Look through the records below, and copy out every line that holds the string "Privacidade".

- - - - - - -

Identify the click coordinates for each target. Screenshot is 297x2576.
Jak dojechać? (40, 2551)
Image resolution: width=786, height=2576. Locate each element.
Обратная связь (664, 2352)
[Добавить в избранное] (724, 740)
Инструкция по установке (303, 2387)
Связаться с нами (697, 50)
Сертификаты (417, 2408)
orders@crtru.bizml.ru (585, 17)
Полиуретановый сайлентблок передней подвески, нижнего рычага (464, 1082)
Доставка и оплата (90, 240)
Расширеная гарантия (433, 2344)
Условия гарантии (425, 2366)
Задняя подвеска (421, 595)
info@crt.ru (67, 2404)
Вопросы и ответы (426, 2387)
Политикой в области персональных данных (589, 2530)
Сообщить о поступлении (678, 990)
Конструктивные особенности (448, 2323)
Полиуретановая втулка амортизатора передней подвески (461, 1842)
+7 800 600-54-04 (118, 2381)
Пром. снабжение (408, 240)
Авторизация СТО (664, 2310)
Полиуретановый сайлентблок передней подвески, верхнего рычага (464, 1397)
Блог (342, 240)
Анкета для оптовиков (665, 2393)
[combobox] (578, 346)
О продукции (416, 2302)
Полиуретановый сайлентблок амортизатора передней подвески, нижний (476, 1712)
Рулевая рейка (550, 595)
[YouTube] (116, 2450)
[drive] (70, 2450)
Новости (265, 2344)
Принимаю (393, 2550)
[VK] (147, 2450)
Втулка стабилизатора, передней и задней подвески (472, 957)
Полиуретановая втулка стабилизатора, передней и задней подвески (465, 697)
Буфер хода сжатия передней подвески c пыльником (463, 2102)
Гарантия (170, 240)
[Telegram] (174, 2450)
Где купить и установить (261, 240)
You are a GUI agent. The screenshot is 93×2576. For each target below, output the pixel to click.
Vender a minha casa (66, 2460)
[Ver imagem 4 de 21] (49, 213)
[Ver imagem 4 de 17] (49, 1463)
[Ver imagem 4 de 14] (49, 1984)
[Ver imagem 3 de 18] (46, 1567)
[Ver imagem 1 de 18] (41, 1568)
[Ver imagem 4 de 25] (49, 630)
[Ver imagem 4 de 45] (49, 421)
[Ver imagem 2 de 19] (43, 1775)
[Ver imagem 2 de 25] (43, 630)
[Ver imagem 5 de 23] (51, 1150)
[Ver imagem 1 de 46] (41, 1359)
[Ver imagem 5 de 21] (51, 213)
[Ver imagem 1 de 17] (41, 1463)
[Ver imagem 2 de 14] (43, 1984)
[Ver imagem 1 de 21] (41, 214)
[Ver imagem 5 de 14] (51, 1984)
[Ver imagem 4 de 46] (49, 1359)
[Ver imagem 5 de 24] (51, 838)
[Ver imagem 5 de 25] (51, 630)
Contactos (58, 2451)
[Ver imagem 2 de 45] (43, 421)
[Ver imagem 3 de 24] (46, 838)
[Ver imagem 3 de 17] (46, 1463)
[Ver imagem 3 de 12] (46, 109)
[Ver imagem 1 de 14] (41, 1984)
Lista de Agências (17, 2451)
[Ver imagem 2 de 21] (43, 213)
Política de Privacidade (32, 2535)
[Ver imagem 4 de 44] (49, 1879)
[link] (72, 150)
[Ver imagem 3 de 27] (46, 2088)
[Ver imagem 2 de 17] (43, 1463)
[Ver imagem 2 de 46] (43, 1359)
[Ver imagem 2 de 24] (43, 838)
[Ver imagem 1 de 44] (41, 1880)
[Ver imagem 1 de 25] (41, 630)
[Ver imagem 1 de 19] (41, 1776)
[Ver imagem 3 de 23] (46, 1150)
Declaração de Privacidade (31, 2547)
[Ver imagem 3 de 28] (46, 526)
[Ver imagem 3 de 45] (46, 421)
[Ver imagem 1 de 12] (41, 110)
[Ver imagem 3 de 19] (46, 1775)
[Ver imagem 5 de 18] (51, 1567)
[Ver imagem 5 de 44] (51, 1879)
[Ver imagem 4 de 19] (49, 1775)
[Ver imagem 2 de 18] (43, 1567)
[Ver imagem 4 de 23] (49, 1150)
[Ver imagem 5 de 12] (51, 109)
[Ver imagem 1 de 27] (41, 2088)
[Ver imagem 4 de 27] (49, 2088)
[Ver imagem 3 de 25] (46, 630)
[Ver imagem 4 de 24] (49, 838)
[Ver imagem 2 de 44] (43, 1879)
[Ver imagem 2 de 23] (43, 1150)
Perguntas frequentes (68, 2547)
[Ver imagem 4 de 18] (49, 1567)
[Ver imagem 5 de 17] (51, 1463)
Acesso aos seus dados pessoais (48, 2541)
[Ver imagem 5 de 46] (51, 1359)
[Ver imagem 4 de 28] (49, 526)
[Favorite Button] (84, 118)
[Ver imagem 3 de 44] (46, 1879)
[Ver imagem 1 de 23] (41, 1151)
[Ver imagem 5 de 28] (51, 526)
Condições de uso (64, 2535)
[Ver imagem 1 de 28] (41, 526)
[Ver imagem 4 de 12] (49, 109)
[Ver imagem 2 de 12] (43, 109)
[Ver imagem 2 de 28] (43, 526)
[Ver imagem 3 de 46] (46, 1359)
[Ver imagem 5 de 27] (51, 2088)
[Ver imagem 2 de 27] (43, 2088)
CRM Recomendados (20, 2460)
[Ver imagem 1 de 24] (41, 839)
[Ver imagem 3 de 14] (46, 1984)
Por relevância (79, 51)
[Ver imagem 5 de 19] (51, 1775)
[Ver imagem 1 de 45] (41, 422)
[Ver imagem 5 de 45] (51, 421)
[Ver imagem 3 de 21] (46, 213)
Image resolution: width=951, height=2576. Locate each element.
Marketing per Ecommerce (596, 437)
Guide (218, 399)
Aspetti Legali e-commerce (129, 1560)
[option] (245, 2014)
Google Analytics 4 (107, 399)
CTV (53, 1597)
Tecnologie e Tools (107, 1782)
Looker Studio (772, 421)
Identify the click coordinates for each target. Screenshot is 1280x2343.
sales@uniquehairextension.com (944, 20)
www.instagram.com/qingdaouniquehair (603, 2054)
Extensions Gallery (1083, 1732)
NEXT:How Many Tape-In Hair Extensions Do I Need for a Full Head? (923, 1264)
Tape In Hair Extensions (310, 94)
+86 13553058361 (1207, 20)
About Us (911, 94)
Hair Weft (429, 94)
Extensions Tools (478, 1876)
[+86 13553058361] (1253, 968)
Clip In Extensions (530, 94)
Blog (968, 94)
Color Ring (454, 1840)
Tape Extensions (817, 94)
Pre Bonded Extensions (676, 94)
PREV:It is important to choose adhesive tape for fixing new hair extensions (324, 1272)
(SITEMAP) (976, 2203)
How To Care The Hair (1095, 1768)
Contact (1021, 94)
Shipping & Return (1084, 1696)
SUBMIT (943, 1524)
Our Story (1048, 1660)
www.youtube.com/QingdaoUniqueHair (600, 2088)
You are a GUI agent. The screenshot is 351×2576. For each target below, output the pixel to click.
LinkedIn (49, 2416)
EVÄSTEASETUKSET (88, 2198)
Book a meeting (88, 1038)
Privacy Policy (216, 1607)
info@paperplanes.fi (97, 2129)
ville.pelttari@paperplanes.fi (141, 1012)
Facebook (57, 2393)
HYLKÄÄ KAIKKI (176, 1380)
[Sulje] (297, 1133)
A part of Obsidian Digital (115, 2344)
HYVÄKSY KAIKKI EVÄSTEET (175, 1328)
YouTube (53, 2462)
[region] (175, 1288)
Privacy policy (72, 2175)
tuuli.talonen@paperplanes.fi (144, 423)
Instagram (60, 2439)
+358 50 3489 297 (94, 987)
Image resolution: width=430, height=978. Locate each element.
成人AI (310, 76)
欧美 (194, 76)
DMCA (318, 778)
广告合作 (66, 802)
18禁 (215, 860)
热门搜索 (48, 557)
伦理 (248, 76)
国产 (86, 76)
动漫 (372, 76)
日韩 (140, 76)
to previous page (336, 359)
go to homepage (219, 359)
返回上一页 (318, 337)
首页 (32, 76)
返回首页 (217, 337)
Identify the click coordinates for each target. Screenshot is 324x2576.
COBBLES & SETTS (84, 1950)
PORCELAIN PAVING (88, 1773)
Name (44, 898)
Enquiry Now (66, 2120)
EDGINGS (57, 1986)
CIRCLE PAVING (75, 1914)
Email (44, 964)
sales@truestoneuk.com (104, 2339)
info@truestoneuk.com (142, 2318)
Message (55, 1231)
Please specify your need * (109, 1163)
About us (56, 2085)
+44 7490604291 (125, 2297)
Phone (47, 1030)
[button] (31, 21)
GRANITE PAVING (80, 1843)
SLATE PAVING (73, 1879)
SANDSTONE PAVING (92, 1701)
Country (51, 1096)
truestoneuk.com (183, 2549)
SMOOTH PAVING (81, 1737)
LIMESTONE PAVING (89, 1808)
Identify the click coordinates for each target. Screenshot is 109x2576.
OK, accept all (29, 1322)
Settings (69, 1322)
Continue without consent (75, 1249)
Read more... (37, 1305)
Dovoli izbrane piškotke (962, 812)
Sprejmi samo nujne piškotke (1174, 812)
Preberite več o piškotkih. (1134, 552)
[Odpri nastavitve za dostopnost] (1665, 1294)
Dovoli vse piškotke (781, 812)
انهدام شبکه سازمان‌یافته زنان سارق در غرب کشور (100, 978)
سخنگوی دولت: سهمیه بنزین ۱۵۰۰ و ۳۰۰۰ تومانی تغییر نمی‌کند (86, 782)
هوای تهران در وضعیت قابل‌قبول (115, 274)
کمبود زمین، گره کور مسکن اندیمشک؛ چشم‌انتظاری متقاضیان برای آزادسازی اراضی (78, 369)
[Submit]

- - - - - - -

__Solution to the problem__
Política de Privacidade (32, 2535)
Declaração de Privacidade (31, 2547)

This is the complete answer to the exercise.